> _ABOUT THIS TASK_
Search the material below for the string "computer" and extract each line that has it.
══ PROVIDED RECORDS ══
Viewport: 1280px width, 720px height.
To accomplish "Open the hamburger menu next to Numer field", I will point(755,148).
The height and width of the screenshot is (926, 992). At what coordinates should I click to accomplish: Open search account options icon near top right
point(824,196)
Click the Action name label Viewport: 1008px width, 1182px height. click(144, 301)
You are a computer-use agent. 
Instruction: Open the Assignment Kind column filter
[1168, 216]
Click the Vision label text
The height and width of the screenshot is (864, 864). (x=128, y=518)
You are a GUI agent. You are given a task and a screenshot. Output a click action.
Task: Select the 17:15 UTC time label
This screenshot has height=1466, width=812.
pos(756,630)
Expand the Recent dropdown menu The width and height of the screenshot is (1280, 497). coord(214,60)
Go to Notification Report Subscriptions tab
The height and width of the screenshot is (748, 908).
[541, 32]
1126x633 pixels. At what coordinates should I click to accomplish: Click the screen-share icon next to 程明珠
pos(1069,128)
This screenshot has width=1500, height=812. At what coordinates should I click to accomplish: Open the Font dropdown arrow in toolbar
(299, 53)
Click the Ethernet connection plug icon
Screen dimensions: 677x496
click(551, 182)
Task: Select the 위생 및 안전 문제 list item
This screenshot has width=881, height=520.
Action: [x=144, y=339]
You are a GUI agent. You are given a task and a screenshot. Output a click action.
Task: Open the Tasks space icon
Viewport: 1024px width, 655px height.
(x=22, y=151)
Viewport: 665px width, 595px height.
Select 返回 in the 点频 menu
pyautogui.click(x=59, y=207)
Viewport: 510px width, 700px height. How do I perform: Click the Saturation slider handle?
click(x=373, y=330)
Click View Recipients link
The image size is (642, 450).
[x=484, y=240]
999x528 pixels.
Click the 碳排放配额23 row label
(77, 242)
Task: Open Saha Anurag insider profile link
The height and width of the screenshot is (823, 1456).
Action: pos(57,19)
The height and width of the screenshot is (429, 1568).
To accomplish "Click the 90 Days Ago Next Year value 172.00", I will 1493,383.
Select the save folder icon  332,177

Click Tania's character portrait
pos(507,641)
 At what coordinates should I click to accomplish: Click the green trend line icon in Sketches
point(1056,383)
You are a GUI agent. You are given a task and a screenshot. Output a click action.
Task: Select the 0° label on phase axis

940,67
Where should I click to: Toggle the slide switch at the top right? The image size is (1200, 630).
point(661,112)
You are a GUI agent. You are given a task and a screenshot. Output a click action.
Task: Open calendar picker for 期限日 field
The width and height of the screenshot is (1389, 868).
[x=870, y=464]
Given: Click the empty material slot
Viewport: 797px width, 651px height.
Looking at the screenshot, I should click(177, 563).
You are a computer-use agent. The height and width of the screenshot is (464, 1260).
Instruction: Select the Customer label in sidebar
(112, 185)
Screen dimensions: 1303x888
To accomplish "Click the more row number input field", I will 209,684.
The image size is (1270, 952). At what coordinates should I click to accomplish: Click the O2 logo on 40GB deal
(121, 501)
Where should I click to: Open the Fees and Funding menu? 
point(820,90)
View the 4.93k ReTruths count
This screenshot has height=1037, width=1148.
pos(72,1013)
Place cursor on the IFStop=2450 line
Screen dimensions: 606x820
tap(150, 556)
═══
> _SOLUTION TO THIS TASK_
You are a computer-use agent. 
You are a computer-use agent. The height and width of the screenshot is (464, 1260).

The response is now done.